#### [TÂCHE À RÉALISER A]
Restituez tel quel le passage de l’extrait sur le prêt de 250 millions d’euros compris entre « Une méthode de » et « un budget chancelant. », bornes incluses.

#### [EXTRAIT CHOISI]
>>>

L’Assemblée des représentants du peuple vient d’adopter une convention de prêt de 250 millions d’euros pour le financement du budget de l’Etat. La nouveauté est que ce prêt sera contracté en devises auprès des banques tunisiennes. Certains élus ont salué cette initiative et d’autres l’ont vivement critiquée. Dans les deux cas, ce sera une nouvelle source d’endettement pour l’Etat tunisien.

 

Un pool de banques tunisiennes s’est constitué pour fournir un prêt au profit du budget de l’Etat d’une valeur de 250 millions d’euros. Il s’agit de la Banque Internationale Arabe de Tunisie (BIAT), Attijari Bank, l’Union Internationale de Banques (UIB), la Banque nationale agricole (BNA), l’Arab Tunisian Bank (ATB), la Société tunisienne de Banques (STB), l’Amen Bank, la Banque de Tunisie (BT), la Banque de l'Habitat (BH), l’Arab Banking Corporation (ABC), la Nord African international Bank (NAIB), la Tunisian International Bank (TIB), et la Banque de Tunisie et des Emirats (BTE).

Une méthode de financement jusque là inédite pour l’Etat tunisien. L’endettement « classique » fait que la Tunisie sollicite des prêts extérieurs libellés en devises étrangères ou un endettement intérieur libellé en dinars tunisiens. Aujourd’hui, l’Etat tunisien emprunte les devises détenues par les banques tunisiennes pour renflouer un budget chancelant.

 

La séance qui s’en est suivie au parlement a été l’occasion pour les élus de questionner le ministre des Finances, Ridha Chalghoum, sur ce prêt. Les interventions sont allées du plus populiste, avec Ammar Amrouseyya disant au ministre qu’ils se retrouveront tous à Rjim Maâtoug quand le peuple se soulèvera, au plus rationnel, avec Marouen Felfel qui a salué le fait de trouver un nouveau mode de financement du budget de l’Etat. Ridha Chalghoum, quant à lui, en a profité pour dissiper certaines craintes concernant l’effet inflationniste que pourrait avoir ce type de prêt en déclarant que la contrepartie monétaire est garantie et que les devises seront placées à la Banque centrale. Le ministre a également évoqué l’endettement, de manière générale, pour l’Etat tunisien. En effet, certains élus se sont émus du fait que les sommes empruntées par la Tunisie ne soient pas destinées à l’investissement et à la création de richesses. Pire encore, Mongi Rahoui, président de la commission des finances à l’ARP, avait déclaré sur Express FM que les prêts contractés servent désormais à payer les échéances des prêts antérieurs !

<<<

#### [TÂCHE À RÉALISER B]
Recopiez à l’identique chacune des lignes de tous les enregistrements ci-dessous.

#### [DONNÉES À TRAITER]
>>>

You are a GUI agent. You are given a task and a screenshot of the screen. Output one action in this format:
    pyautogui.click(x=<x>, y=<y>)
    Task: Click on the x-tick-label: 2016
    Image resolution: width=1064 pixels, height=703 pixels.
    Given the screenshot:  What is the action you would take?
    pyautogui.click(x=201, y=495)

<<<

#### [RÉPONSE À LA TÂCHE A]
Une méthode de financement jusque là inédite pour l’Etat tunisien. L’endettement « classique » fait que la Tunisie sollicite des prêts extérieurs libellés en devises étrangères ou un endettement intérieur libellé en dinars tunisiens. Aujourd’hui, l’Etat tunisien emprunte les devises détenues par les banques tunisiennes pour renflouer un budget chancelant.

#### [RÉPONSE À LA TÂCHE B]
You are a GUI agent. You are given a task and a screenshot of the screen. Output one action in this format:
    pyautogui.click(x=<x>, y=<y>)
    Task: Click on the x-tick-label: 2016
    Image resolution: width=1064 pixels, height=703 pixels.
    Given the screenshot:  What is the action you would take?
    pyautogui.click(x=201, y=495)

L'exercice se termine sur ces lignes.